Whole Body MRI With DWI for Monitoring Patients Treated for Testicular Cancer Stage II-III

Clinical Trial Details — Status: Completed

Administrative data

• NCT number: NCT03436901
• Other study ID #: VEK RM 1-10-72-179-17
• Status: Completed
• Phase: N/A
• Start date: February 19, 2018
• Est. completion date: October 1, 2021

Study information

• Verified date: December 2021
• Source: Aarhus University Hospital
• Contact: n/a
• Is FDA regulated: No
• Study type: Interventional

Clinical Trial Summary

Testicular cancer (TC) affects approx. 1% of Danish men and is the most common cancer in men aged 15-35 years. It is the most curable solid cancer type with a 5-year survival rate of 90-95%. Staging and follow-up of these patients involve 5-10 CT scans of each patient, imposing a significant radiation burden: Approx. 3-5 of the 300 Danish patients presenting with TC each year are expected to develop a radiation-induced secondary cancer, half of which are expected to be fatal.

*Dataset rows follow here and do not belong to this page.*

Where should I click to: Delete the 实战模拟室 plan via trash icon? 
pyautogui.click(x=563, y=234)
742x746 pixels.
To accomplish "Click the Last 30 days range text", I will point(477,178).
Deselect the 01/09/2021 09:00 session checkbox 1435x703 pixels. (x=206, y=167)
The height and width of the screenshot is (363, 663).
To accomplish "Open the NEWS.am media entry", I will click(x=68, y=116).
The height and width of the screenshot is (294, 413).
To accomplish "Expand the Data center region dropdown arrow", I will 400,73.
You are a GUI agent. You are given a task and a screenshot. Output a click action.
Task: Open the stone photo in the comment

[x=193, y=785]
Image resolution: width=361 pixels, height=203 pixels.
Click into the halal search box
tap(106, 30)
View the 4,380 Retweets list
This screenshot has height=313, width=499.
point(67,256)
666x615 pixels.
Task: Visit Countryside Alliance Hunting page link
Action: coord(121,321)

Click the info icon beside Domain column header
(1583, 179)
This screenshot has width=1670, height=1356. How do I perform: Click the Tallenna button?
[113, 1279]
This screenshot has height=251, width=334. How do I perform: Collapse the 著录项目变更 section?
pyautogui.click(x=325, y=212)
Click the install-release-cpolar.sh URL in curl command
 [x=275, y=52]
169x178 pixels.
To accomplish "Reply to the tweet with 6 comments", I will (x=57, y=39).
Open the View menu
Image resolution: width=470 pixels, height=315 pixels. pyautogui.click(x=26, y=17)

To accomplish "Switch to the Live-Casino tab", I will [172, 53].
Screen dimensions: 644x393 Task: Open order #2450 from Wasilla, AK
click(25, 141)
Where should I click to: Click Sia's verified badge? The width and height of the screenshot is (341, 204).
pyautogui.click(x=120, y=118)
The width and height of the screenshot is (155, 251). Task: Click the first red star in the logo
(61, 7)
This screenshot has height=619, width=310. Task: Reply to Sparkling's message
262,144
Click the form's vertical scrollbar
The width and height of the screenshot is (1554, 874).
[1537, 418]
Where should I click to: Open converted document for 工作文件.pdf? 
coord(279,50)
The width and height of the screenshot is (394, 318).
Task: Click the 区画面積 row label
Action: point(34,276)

MRI is rapidly developing and new WB-MRI can cover large parts of the body in a clinically realistic scan time. With this development, it is within reach to nearly eliminate the radiation burden by substituting the large amount of CT scans with MRI scans in TC. MRI is without any known risk of long-term side effects. Despite this, limited data exist on MRI used in follow-up of TC.

At Aarhus University Hospital, we introduced MRI for the follow-up of TC stage I in 2008. We now want to evaluate the results of in this unique cohort of patients and evaluate in a prospective trial if the newest WB-MRI techniques can replace CT in patients with TC stage II-IV. To the best of our knowledge, no study has investigated how much it is possible to reduce the MRI scan time in patients with TC in order to develop a clinically realistic scan time while still maintaining an acceptable uncompromised diagnostic accuracy.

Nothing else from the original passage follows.